5.4 Coccidioidal Spondylodiscitis

Coccidioidomycosisis endemic in South Africa, South America, and the United States (Dalinka et al. 1971). Coccidioidomycosis results from inhalation of spores of the fungus, which causes a variable pulmonary response in affected individuals. Extrapulmonary dissemination occurs in approximately 0.5% of affected patients. Spinal involvement develops in approximately 25% of patients with disseminated disease (Huntington et al. 1967; Galgiani 1993).

5.5 Blastomycotic Spondylodiscitis

Blastomyces dermatitidis is a dimorphic fungus endemic in the Southeastern and South Central United States of America. Blastomyces dermatitidis is considered to be an inhabitant of soil, and infection occurs by inhalation of conidia. For blastomycosis, the hematogeneous dissemination of infection to almost any organ can occur months to years after the initial pulmonary involvement (Kuzo and Goodman 1996). The skin is the most common extrapulmonary site (40–80% incidence). Skeletal blastomycosis is seen in 14–60% of disseminated cases (Riegler et al. 1974; Hadjipavlou et al. 1998). The spine is the most common site of skeletal involvement, followed by the skull, ribs, tibia, and the bones of the foot and wrist.
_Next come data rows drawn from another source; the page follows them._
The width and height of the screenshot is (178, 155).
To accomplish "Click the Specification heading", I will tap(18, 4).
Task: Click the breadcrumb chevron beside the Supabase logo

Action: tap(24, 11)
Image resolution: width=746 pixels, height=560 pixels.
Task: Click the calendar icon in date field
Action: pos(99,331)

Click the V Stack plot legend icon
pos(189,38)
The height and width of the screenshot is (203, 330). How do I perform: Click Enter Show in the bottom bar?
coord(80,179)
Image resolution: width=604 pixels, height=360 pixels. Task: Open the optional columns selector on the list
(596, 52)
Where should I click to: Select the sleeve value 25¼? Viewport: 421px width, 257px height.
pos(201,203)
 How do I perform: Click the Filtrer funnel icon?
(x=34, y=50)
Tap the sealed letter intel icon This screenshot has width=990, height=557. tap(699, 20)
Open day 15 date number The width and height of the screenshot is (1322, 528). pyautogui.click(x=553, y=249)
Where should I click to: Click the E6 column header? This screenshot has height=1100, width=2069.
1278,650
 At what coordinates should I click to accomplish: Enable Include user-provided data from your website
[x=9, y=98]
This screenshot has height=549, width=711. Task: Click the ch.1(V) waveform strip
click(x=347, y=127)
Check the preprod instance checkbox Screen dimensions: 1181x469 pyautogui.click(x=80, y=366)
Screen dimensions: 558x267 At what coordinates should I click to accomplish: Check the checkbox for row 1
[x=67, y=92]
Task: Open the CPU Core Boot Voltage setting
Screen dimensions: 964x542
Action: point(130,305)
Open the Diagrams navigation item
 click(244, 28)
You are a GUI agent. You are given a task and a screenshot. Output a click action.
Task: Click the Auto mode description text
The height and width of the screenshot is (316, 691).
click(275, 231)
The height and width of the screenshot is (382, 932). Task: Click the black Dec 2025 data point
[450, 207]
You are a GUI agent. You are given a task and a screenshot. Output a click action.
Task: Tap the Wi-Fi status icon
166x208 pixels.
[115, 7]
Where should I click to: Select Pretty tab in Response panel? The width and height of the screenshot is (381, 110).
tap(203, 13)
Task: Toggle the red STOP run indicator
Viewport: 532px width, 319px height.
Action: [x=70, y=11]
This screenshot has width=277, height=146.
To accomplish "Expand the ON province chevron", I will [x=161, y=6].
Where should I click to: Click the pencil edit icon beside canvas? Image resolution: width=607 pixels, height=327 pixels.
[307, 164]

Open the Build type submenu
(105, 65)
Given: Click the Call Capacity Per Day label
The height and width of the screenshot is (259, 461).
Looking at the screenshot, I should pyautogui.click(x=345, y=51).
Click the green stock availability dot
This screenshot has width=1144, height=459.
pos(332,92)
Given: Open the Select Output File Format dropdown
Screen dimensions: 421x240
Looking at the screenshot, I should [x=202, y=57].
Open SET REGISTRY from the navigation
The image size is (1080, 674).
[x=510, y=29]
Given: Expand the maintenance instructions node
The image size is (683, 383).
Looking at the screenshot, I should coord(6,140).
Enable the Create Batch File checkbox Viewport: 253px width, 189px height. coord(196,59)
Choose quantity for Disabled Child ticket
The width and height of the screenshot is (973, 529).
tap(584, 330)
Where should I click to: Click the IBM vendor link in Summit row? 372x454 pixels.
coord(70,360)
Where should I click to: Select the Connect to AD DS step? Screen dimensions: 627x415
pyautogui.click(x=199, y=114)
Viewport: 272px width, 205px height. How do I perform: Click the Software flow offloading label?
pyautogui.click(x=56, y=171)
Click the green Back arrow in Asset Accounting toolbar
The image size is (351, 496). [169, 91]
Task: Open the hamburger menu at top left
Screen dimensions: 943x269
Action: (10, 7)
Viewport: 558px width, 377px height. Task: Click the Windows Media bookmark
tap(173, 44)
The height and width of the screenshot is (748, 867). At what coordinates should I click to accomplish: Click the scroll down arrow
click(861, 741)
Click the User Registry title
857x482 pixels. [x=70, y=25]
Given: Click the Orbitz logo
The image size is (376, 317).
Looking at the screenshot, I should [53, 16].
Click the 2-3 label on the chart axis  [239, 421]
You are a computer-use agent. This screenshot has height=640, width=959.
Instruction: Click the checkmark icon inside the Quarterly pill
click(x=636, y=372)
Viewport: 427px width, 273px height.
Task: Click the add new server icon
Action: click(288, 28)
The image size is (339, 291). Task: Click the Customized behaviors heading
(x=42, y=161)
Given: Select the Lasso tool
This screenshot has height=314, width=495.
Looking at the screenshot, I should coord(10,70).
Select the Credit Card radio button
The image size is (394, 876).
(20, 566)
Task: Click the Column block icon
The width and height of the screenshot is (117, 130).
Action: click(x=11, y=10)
5.6 Mycetoma Spondylodiscitis

Mycetoma is a neglected tropical disease that is endemic in many tropical and subtropical areas. Mycetoma is a chronic mutilating disease of the skin and the underlying tissues caused by fungi (eumycetomas) or bacteria (actinomycetomas). The most frequent organisms causing actinomycetoma are Streptomyces somaliensis, Actinomadura madurae, and A. pelletieri, while the most common pathogens reported in eumycetoma are M. mycetomatis, M. grisea, Pseudallescheria boydii, and Leptosphaeria senegalensis. It follows implantation of infectious organisms into subcutaneous tissue, from where the infection spreads to the skin and bone. The organisms form small microcolonies that are discharged onto the skin surface via sinus tracts or that can burrow into other adjacent tissues including bone (Zijlstra et al. 2016). Mycetoma occurs in all age groups but is rarely seen in children. It commonly occurs in field laborers and cultivators whose occupation involves direct contact with the soil (Lichon and Khachemoune 2006). The foot is the commonest site affected by mycetoma and accounts for 70% of cases, followed by the hand (12%). Spinal cord involvement is rare, and only a few cases have been reported (Fahal 2004, 2011; Cascio et al. 2011).

6 Conclusion

Spinal infection is a serious disease which can induce neurological complications, with potentially high morbidity and mortality. The incidence of PSD is more frequent in developed countries. Many risk factors have been identified for PSD, and it is rising, including an increased rate of nosocomial infections associated with vascular devices and other forms of instrumentation and to an increasing prevalence of IVDA. Tuberculous and brucellar infections are more frequent in developing countries. Worldwide, 80% of patients with TSD are found in developing countries and poverty-stricken areas. TSD accounts for half of the bone and joint TB and is the most common form of extrapulmonary TB. Fungal PSD is uncommon and is usually due to Candida albicans, occurring essentially in immunocompromised patients. Early clinical manifestations of spinal infection are usually insidious, leading to a long mean interval between symptom onset and diagnosis; hence complications are frequent. Rapid and effective diagnosis and management help prevent irreversible neurological and bony complications.